Si la langue de Tremblay est celle du cœur (et des chœurs), si la langue de Deschamps est celle de la conscience, de l’humanisme, la langue de Meunier est celle des tripes, de l’ego trip. Ses personnages parlent avec leur rage. Avec leurs frustrations. Ils tentent désespérément d’aller vers les autres, en ramenant tout à eux. Ils sont malhabiles. Et c’est ce qui nous fait rire.

Après avoir conquis la scène, Ding et Dong allaient conquérir le petit écran. Leur sketch parodiant les téléromans, inventé au Club Soda, est devenu l’émission hebdomadaire la plus regardée de l’histoire de notre télé. Un lundi soir. Le soir où il ne se passe rien. C’est la magie de Meunier, changer le lundi, le quotidien, les vidanges et le pâté chinois en samedi, en évènement, en trésor et en festin.

PHOTO FOURNIE PAR RADIO-CANADA

Les personnages de La petite vie étaient déjà revenus sur nos écrans le temps de l’émission spéciale Noël Story, en 2009.

Ne serait-ce que pour la scène finale, Radio-Canada aurait dû diffuser les nouveaux épisodes de La petite vie sur sa chaîne principale. Sans la dévoiler avant. Pour que l’on soit tous conviés au même rendez-vous et que l’on déballe tous le même cadeau au même moment.

Imaginez, si on l’avait tous vécu, ensemble, en même temps, cet instant. Moman qui revient auprès de Popa. Serge Thériault qui revient auprès de lui-même. Auprès de nous. Auprès de son talent.

Serge Thériault qui réussit à vaincre ses peurs et sa maladie pour revêtir la jaquette et donner la réplique à son partenaire, à son ami, à son Dong, Claude Meunier. L’interprète des profondeurs et l’auteur à la hauteur, réunis. Même en le sachant, j’en ai été bouleversé.

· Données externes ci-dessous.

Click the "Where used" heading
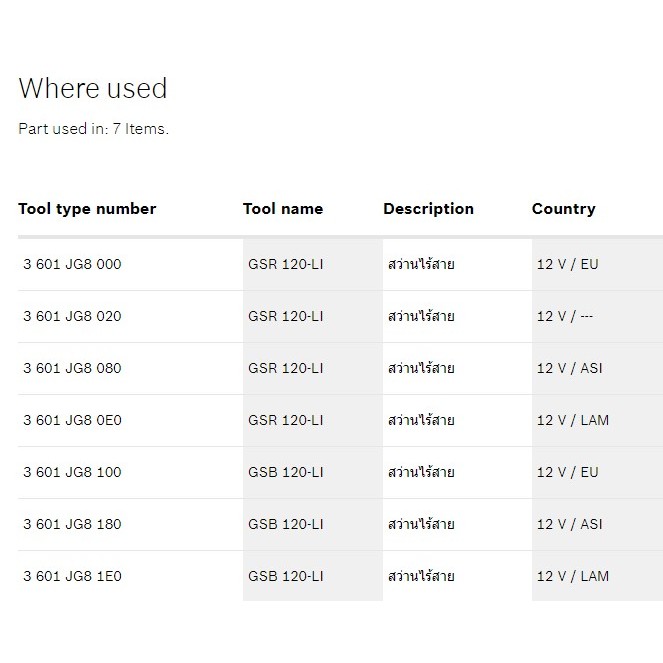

C’est comme si toute l’œuvre de Meunier était cristallisée dans cette séquence. Toute sa galerie de personnages fêlés, dysfonctionnels, défaillants finissaient par gagner, à travers la présence de Moman. On a toujours su que Moman était la plus forte de La petite vie. On craignait que Thériault n’ait plus la force de l’être.

J’espère, Serge, que cette apparition t’a fait autant de bien qu’elle nous en a fait. Et que dans l’ombre ou la lumière, tu profites de la vie, comme ton âme sensible le mérite.

Et bravo, Claude, pour ton univers, il faut être un très grand pour aussi bien décrire la petite vie.